We weren't hurting anybody.


Stupid, wasteful, and quasi-criminal as it was, we had fun.


I got thrown out in '85 by the cops for cussing out the manager....I don't recall what started it.

Others hung on, or left, to persue other interests.


From what I hear, the chain is gone now. The one we hung out in became a Hardees....according to Google, it's still there....can't vouch for the coffee, though.





Thursday, August 25, 2011

VIEWS










I was looking at a picture of Lorain from atop St. Joe's parking garage, and it started me thinking of all the times I've looked around the city, and had what I was seeing turned into a snapshot in my head, so potent that, even though I might not remember exactly when it occurred, I'll never forget the image....

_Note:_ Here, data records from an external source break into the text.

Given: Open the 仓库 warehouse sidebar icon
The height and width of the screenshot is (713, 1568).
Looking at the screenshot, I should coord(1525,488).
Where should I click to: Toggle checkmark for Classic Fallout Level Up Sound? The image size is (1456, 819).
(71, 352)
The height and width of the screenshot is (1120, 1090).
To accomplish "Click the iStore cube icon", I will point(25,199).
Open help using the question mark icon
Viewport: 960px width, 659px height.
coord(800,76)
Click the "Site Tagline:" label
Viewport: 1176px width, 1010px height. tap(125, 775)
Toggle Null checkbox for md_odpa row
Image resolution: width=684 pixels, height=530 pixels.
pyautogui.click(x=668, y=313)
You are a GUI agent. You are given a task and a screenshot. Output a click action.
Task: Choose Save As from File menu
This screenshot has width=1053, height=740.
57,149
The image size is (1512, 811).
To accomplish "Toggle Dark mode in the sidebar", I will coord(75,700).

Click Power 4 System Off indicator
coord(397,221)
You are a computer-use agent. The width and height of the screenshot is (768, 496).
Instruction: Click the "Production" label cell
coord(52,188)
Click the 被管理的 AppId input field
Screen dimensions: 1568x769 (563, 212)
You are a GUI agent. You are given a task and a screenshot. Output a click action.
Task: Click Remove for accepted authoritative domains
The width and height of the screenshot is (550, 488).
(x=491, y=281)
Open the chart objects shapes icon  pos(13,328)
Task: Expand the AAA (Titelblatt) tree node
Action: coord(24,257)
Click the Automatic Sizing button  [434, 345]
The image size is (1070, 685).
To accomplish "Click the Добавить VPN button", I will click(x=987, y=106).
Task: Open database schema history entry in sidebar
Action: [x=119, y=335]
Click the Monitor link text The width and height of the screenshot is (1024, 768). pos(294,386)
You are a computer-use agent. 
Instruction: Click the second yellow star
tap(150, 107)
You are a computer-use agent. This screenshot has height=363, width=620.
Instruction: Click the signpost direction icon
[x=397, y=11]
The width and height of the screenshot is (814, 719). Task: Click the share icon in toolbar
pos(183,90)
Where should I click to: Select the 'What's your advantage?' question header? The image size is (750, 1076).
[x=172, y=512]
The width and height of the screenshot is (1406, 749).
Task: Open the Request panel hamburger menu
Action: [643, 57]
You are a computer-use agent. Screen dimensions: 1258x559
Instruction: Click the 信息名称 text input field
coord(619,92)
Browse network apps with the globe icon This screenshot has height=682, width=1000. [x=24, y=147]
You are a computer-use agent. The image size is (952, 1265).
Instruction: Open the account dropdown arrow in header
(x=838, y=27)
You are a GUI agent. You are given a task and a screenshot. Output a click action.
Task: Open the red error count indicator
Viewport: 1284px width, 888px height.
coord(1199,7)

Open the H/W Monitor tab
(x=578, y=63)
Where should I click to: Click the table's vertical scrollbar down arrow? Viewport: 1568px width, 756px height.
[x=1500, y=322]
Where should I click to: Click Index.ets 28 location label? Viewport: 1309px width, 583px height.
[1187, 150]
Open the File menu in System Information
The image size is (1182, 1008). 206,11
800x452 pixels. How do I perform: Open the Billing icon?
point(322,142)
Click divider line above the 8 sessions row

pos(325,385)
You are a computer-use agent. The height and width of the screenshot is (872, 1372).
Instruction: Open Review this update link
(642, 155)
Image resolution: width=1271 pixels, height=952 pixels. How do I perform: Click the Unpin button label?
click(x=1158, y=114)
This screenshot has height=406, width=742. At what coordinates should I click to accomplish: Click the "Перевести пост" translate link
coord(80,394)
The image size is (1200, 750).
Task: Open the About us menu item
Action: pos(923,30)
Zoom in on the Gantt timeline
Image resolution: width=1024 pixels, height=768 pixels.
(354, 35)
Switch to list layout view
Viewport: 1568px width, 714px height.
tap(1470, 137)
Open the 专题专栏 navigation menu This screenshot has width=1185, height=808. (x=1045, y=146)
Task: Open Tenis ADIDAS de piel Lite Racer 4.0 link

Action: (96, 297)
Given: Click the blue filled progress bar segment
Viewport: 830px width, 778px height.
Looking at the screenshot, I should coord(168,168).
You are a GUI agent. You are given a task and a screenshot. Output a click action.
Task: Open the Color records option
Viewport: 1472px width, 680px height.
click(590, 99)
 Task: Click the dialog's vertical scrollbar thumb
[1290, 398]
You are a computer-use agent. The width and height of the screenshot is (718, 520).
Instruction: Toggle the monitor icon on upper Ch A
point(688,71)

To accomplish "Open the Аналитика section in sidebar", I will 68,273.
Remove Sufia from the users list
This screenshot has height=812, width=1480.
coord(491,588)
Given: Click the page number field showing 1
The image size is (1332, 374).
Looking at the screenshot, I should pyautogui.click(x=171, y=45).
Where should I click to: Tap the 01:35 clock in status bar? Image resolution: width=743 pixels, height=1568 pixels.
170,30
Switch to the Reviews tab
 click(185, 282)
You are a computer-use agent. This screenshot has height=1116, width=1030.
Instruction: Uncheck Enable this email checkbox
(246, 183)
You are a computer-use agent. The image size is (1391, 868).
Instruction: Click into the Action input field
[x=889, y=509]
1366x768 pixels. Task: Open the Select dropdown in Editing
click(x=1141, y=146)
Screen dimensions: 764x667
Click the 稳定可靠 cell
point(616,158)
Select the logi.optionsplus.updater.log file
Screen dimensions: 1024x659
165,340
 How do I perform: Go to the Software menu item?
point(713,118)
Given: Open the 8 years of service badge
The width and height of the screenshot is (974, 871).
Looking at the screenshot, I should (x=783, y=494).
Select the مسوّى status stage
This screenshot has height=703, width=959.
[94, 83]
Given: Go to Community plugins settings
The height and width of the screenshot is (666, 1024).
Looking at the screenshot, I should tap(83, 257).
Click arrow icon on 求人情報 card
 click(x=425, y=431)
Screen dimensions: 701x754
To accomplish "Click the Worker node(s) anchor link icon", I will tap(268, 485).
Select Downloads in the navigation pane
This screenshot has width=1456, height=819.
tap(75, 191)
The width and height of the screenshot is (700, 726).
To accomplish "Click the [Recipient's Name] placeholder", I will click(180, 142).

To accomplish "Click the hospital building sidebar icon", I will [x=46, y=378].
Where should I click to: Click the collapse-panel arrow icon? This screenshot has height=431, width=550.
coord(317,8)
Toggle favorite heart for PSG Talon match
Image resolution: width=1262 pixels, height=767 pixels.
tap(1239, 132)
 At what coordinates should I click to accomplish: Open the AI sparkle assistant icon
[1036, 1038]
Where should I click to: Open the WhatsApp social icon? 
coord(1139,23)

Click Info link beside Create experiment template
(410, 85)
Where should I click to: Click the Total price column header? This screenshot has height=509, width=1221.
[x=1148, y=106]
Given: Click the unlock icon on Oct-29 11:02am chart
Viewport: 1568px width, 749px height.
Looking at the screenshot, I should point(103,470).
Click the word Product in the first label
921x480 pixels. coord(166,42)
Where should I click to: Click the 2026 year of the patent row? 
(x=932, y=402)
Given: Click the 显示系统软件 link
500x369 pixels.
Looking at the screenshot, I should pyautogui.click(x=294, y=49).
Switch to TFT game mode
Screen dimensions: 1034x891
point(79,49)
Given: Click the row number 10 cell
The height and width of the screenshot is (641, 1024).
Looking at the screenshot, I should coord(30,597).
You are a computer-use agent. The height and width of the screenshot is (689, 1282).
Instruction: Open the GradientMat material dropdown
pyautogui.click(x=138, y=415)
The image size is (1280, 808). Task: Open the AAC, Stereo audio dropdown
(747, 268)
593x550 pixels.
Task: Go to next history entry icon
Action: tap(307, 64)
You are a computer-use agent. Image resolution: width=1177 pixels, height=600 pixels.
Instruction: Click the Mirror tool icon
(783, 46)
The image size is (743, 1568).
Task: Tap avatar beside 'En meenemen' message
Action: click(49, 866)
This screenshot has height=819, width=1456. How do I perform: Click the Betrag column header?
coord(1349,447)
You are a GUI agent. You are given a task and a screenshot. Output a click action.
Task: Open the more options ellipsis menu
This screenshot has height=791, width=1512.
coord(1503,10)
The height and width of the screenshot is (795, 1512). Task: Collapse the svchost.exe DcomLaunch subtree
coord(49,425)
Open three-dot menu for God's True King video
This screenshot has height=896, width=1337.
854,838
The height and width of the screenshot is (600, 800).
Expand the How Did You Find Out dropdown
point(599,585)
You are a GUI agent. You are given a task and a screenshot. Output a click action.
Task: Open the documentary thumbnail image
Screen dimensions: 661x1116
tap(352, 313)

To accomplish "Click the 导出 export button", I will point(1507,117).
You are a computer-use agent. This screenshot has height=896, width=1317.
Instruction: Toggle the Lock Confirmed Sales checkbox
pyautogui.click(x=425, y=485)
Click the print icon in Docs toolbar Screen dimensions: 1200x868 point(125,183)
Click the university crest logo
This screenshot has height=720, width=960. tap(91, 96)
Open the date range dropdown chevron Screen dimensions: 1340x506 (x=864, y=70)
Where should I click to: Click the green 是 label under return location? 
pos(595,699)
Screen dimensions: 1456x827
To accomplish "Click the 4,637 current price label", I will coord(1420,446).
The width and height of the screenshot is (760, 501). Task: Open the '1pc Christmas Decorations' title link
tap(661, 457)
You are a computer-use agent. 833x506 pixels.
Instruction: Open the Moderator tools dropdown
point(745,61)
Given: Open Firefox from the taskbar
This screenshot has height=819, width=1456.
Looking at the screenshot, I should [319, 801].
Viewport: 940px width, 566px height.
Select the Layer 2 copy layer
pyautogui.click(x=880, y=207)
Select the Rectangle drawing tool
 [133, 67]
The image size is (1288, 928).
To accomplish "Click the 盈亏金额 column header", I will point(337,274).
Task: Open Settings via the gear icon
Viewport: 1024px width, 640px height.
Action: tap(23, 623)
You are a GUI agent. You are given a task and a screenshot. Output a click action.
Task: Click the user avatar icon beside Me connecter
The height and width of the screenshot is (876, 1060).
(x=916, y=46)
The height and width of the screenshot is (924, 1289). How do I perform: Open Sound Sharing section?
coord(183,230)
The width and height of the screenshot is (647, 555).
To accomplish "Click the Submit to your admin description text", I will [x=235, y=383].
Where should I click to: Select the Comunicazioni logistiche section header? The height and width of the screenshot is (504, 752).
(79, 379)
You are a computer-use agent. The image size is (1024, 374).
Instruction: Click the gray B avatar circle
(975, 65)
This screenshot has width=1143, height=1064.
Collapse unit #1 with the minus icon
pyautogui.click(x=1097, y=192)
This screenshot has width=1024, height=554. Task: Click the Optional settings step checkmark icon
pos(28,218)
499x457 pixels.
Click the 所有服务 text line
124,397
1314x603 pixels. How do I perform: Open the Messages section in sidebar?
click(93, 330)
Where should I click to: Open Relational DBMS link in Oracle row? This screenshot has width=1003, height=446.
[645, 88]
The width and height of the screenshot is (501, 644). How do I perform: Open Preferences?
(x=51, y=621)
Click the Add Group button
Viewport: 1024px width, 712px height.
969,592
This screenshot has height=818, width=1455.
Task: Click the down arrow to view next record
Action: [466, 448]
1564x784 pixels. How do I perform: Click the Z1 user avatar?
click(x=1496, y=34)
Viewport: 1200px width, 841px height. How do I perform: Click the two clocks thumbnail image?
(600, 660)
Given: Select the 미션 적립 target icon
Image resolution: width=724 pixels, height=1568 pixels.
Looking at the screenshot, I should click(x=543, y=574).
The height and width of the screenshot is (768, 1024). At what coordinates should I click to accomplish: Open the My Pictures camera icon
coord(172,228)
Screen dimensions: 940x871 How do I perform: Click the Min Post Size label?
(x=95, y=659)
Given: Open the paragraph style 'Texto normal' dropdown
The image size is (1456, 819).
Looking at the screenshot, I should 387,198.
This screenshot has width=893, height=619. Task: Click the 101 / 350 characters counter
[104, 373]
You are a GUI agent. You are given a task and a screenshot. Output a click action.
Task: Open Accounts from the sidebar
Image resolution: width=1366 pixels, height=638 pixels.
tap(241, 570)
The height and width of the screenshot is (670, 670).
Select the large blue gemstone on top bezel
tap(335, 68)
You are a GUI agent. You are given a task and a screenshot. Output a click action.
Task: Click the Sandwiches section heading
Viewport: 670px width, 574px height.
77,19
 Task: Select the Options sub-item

Looking up at the winter sky, around three am, and seeing a diamond-sharp full moon, in the very center of a brilliant ice-ring, surrounded by tiny grayish-white clouds.

Flames, leaping high into the black night sky, as the B&O roundhouse burned, the flashing red of the fire trucks, tentacular hoses writhing on the asphalt.


Slag, lighting up the sky as it pours.


A three year old child, a split second before a car bumper knocks him down, me too far away to grab him. (He was okay.)


Seeing the Lakeview fountain at night for the first time, and the late, unlamented one that used to be at Oakwood.


The slow, easy, sexy smile of a pretty girl, as she asks me for the time.


My mother, in a hospital bed; I'm five minutes late to say goodbye.

Experiencing a White Night-the light reflecting between the snow and the clouds, so it never gets dark.


Me, in a mirror, stunned by how much I resemble my grandfather.


Seeing Tracy's face for real for the first time~ I'm at the bus station, Cleveland, waiting at the gate for her bus to arrive, when I hear a familiar voice....the bus debarked on the other side of the terminal, and she's behind me. I turn, and see that face, full of hope, and love, smiling at me, just me.


What's in your (mental) wallet?

Thursday, August 18, 2011

A MOMENT OF MAGIC



Occasionally, the world , or at least the little bit you're sitting in, is touched by the poetic, the graceful, the beautiful....for no reason but that we NEED it sometimes, I guess.

A Wednesday night, back in '88....my FWB Brenda and I are at Club 1504, sitting by the basement dance floor, which won't open for another hour or so. Phil, her cousin, is in the DJ booth, sorting through records. I'm nursing a 151 and Coke, and she's got a coke, no venom.

I walk over to the booth, and start naming songs to Phil, a'la "Do you have__________?"
Everytime I name a song, the answer is, "No", until I mention "We're All Alone", by Rita Coolidge-that he's got.

http://www.youtube.com/watch?v=s85t8_50EGY&feature=related


I sit back down, and pick up my conversation with Brenda. Phil, in the meantime, fires up the spotlights and the ball.

Then, he starts up "We're All Alone".
Without a word, Brenda gets up from the table, walks to the dance floor, and begins a slow, smoky almost-ballet, graceful, seeming to glide along the crests of the music.

Me....I'm speechless. I've never seen Brenda dance before, and this dance is speech, telling her joy, her pain, our friendship, her loneliness, so much emotion in feminine undulation.

The music ends, and without a word, she sits down. There's silence-what could be said?
I don't even remember the rest of the evening.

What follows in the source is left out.